Тенишев улыбнулся: какая сырость при такой духоте?
Он распахнул дверь, но свежести это не прибавило.
Сверху прокатился плавный далекий гром, и слышно было, как застучали по земле крупные, тяжелые капли дождя. А воздух переплывал в дверь, словно хотел спрятаться здесь, в сухом месте, как живое существо. Они переглянулись, глаза у Дани восторженно блестели.
– Ну что, я же говорил тебе, – сказал Тенишев, хотя не помнил, чтобы обещал этот дождь.
Они слушали, как нарастает шум капель. Вдруг Тенишев вспомнил, что сегодня складывали в копну сено и надо сейчас накрыть его приготовленным заранее куском брезента. В доме уже стукнула дверь.
– Пошли, пошли, поможем, – заторопился Тенишев.
Он видел, что Даня не понимает, куда надо идти, и не хочет сдвинуться с места.
– Ну ладно, я быстро, побудь здесь, – и Тенишев, на ходу натягивая куртку, выскочил в темноту.

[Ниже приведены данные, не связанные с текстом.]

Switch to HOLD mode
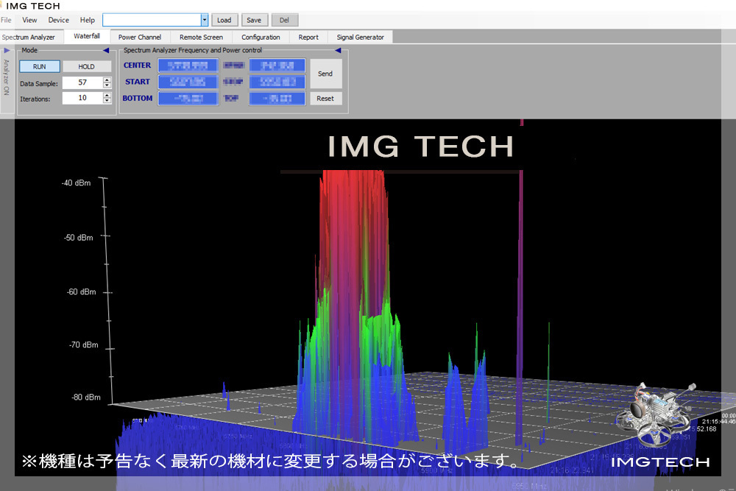 [86, 66]
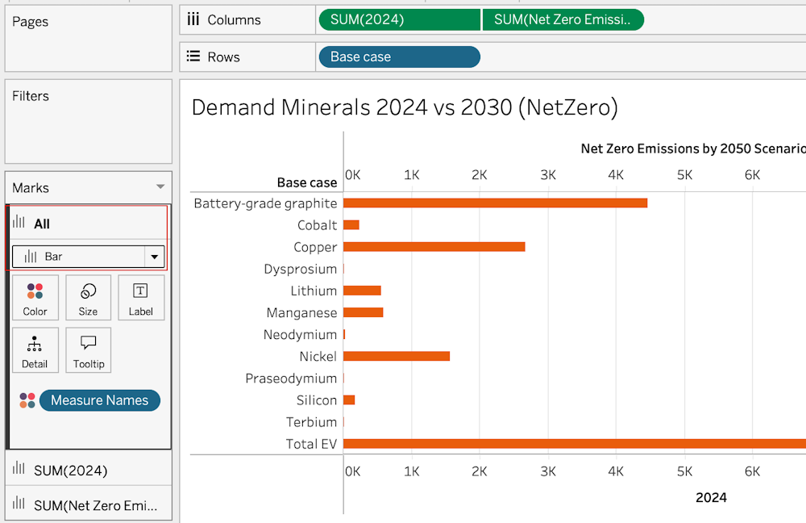Screen dimensions: 806x523
Task: Open the SUM(Net Zero Emi... marks tab
Action: coord(89,504)
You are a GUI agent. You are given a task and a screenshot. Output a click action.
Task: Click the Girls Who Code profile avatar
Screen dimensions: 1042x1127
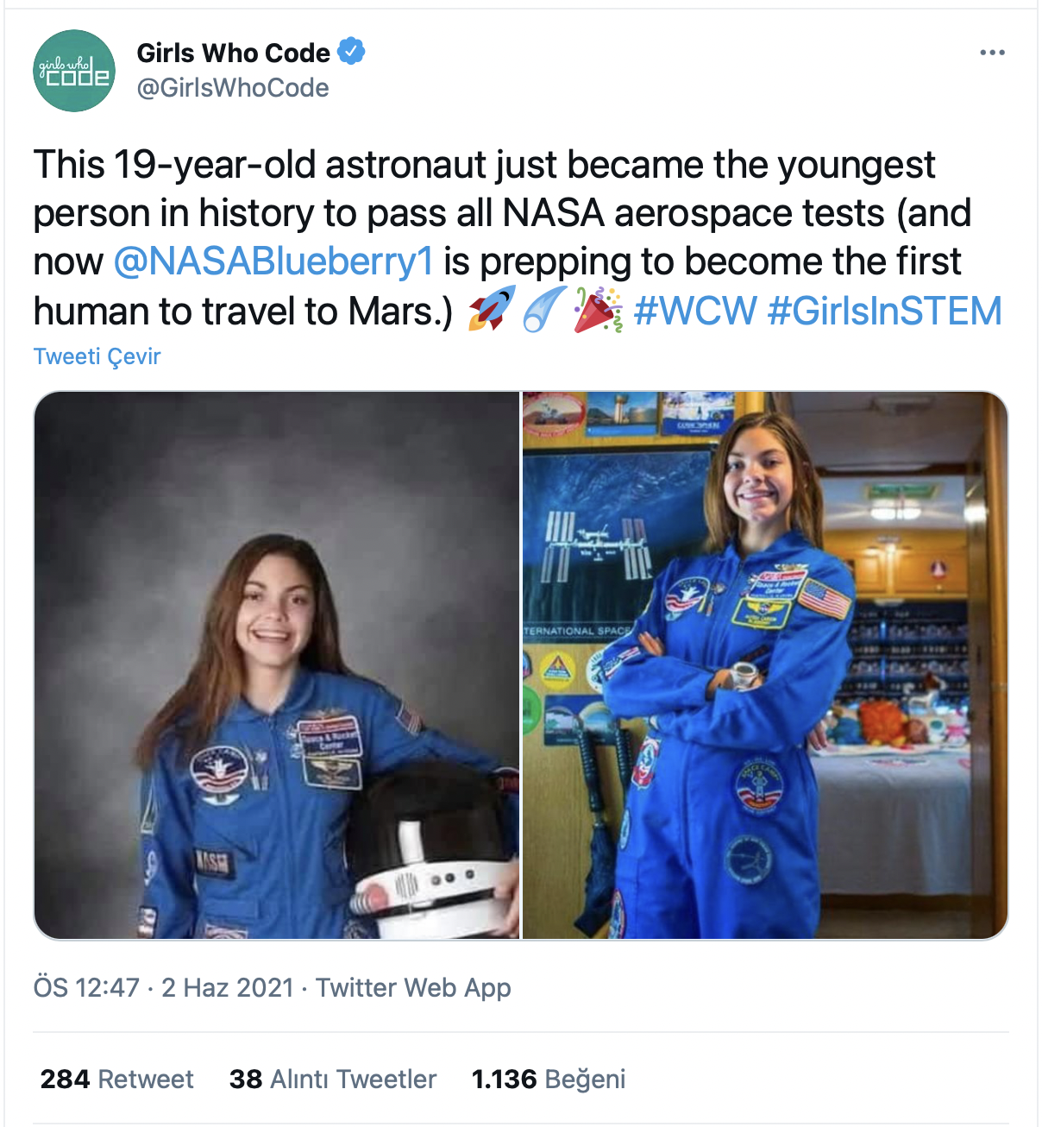(74, 71)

На огороде, у копны, мелькал свет фонарика – отец был уже там. Тенишев выхватил у него край брезента. Подняв его над головой, они обходили копну с разных сторон, но налетел ветер, и грубая ткань вырвалась из рук. Отец негромко выругался. Кто-то толкнул в темноте Тенишева, он понял, что это прибежал и Даня.
– Держи крепче и поднимай повыше, – крикнул ему Тенишев.
Уже втроем они быстро и легко натянули брезент.
Отец нащупывал на земле кирпичи, обкладывая нижние края брезента, чтобы ветер не стянул его с копны. Дождь пошел еще сильнее. И как-то жалко было, что быстро все завершилось, даже уходить не хотелось.
– Бегите в дом, а то промокнете.
Отец легонько подтолкнул Тенишева, и они пошли не спеша, оглядываясь назад. Отец еще высвечивал копну фонариком, проверяя, надежно ли укрыли.
Постояли под навесом, ожидая отца.
– Вот, событие, – проговорил Даня.
– Почему бы и нет, – ответил Тенишев.
Он был раздражен, что не успевает из-за Даниного присутствия порадоваться этому дождю, и странным образом, одним лишь произнесенным Даней словом, возвращается внутрь себя, как в скорлупу, которая, как казалось несколько минут назад, развалилась вместе с прогремевшим громом и первыми каплями дождя.
Уже несколько вечеров, из-за духоты, накапливалось само бессмысленное время, и смысл любого сказанного слова становился нелепым.
Варюсь здесь в собственном соку, часто думал Тенишев.
Наверное, и у Дани было такое же состояние.
Подошел отец, в темноте отряхнул мокрую накидку.
– А, вы здесь, радуетесь дождику. Хоть воздух немного освежится к завтрашнему.
– Пап, а что, может, по стаканчику снотворного? – предложил Тенишев.
– Да поздно уже.
– А мы у меня, в предбаннике.
– Ну давай, только вы не увлекайтесь.
Это было красное вино. Выпили понемногу, закусили белым хлебом и ожидали, что еще скажет отец.
– В Германии, когда я молодой был, каждый вечер по несколько стаканов пил. До сих пор вкус помню. Только то вино было белым. – Отец глянул на Тенишева. – Ну что, отдыхать давайте, под дождь хорошо спится.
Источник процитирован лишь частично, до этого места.